To a far greater extent than any other state, New York has made substantial public investments in its housing sector—both through direct financial support and indirect tax subsidies. The state’s subsidies aim to create what is often referred to as “low-income” or “affordable” housing, but might better be described as income-7restricted housing. Governors Andrew Cuomo and Kathy Hochul doubled down on this approach, launching a new multibillion-dollar wave of government-backed affordable housing construction and preservation, financed by a combination of federal grants and billions of dollars in new state borrowing administered by agencies answerable solely to the governor’s office.
State-authorized regulation of local rental markets has also been significantly extended in recent years. In 2019, then-Governor Cuomo signed the Housing Stability and Tenant Protection Act, making permanent New York City’s long-standing “emergency” rent control system, in the process rolling back a modest “decontrol” reform enacted in the late 1990s. The law also extended rent regulations and a local rent-control option to upstate communities that already have ample affordable housing. Some state lawmakers have continued to push for more widespread rental regulations, including laws capping rent increases on all private market-rate properties and requiring landlords to show “good cause” for failing to offer automatic lease extensions to their tenants.

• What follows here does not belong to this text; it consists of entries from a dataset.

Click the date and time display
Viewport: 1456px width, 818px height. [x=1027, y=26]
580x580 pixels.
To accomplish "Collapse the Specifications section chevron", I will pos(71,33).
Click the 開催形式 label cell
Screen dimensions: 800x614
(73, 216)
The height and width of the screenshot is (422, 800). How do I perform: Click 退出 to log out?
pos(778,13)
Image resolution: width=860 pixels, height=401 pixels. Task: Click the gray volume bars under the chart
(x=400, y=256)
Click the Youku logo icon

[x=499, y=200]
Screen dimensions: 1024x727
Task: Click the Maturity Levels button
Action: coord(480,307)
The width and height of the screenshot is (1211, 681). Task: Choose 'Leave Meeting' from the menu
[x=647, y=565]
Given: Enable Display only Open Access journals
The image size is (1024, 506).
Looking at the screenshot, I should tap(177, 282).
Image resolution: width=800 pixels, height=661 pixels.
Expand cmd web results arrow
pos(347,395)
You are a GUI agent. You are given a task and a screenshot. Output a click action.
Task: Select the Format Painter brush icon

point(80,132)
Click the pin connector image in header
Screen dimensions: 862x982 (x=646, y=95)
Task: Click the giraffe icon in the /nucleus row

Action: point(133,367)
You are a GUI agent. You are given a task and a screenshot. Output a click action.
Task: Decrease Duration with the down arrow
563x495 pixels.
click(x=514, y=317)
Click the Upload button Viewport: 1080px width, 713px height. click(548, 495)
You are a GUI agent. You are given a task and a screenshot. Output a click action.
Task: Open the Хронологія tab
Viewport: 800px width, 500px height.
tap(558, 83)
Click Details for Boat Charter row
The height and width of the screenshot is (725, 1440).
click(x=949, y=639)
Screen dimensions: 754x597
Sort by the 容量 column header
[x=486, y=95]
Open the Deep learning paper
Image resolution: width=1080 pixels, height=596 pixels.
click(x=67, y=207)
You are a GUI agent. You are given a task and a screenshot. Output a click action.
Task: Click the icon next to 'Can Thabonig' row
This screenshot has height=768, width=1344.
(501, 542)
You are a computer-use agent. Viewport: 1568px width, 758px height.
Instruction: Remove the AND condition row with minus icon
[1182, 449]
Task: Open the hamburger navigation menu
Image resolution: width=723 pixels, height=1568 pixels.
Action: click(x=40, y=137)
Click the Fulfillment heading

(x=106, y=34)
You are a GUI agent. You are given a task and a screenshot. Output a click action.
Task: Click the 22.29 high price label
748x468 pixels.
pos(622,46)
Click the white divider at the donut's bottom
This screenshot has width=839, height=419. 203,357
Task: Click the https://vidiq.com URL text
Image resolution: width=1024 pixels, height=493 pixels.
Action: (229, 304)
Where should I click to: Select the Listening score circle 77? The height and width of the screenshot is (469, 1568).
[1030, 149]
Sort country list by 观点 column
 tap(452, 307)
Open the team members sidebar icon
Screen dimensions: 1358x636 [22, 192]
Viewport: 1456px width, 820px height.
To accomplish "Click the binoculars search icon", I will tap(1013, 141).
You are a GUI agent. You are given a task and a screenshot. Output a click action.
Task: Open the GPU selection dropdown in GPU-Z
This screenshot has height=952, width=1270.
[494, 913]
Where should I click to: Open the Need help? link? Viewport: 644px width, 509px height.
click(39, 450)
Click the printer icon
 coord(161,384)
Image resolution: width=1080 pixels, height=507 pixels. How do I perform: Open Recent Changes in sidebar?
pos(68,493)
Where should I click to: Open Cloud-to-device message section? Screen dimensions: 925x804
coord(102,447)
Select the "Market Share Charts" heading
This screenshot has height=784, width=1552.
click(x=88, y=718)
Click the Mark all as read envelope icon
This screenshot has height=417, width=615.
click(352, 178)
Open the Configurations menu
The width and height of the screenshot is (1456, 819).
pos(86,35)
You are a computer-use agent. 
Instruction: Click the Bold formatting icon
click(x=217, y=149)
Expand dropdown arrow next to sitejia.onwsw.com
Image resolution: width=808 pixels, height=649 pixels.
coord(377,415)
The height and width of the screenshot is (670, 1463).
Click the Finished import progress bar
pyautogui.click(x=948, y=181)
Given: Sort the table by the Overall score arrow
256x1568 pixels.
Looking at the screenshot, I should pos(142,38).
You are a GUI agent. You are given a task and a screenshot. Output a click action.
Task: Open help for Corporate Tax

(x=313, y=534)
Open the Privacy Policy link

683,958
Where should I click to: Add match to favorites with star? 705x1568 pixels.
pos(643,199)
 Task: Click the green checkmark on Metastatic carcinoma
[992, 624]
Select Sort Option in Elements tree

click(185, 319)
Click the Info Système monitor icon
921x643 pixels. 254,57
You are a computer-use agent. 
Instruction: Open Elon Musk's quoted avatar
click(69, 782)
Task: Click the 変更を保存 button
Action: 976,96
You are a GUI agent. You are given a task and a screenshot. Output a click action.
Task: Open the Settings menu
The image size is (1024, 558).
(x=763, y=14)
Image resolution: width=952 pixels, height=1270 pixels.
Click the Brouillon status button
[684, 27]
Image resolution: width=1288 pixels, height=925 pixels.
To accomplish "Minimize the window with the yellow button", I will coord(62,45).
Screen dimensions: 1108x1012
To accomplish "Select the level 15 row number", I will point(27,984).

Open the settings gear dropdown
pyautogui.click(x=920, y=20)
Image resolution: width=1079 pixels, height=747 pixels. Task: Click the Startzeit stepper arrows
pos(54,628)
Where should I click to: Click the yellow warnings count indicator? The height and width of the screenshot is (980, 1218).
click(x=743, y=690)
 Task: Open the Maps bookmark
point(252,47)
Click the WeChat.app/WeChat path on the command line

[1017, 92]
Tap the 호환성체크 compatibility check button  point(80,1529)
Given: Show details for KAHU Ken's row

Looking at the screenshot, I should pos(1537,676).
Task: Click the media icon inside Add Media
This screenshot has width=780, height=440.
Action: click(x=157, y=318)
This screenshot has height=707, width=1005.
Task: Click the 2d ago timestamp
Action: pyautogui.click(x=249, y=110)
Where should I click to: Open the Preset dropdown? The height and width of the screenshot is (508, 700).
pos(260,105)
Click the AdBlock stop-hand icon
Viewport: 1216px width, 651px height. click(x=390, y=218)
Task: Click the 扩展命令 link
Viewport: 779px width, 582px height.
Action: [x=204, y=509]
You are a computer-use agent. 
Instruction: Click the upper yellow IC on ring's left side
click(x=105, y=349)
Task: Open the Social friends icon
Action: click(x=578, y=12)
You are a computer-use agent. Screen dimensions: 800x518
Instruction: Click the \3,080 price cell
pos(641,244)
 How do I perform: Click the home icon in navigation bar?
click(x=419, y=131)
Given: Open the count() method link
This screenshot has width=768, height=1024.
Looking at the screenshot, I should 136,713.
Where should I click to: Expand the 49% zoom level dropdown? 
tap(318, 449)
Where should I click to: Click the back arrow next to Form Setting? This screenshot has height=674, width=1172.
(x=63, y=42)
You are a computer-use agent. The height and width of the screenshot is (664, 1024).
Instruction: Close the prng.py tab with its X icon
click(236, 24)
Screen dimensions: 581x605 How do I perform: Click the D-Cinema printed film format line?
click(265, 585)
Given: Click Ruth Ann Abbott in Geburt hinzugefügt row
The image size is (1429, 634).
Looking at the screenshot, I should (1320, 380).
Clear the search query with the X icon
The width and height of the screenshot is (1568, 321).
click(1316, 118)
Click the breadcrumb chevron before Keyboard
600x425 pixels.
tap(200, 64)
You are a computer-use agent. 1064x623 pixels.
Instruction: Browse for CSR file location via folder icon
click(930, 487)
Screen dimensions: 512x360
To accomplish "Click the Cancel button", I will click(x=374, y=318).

In a bid to boost housing supply in suburbs, Governor Hochul’s fiscal 2023 budget bills included a provision that would have effectively overridden local zoning laws by requiring towns and cities to allow accessory dwelling units (ADUs) in neighborhoods now limited to single-family homes. That proposal ultimately was dropped but seems likely to emerge in new forms.
For all the political focus on housing issues, however, New York’s policies have produced meager or counterproductive results—when they haven’t arguably undermined supply and affordability.
On Long Island and in the lower Hudson Valley, little new housing has been built, and the existing supply is both scarce and expensive.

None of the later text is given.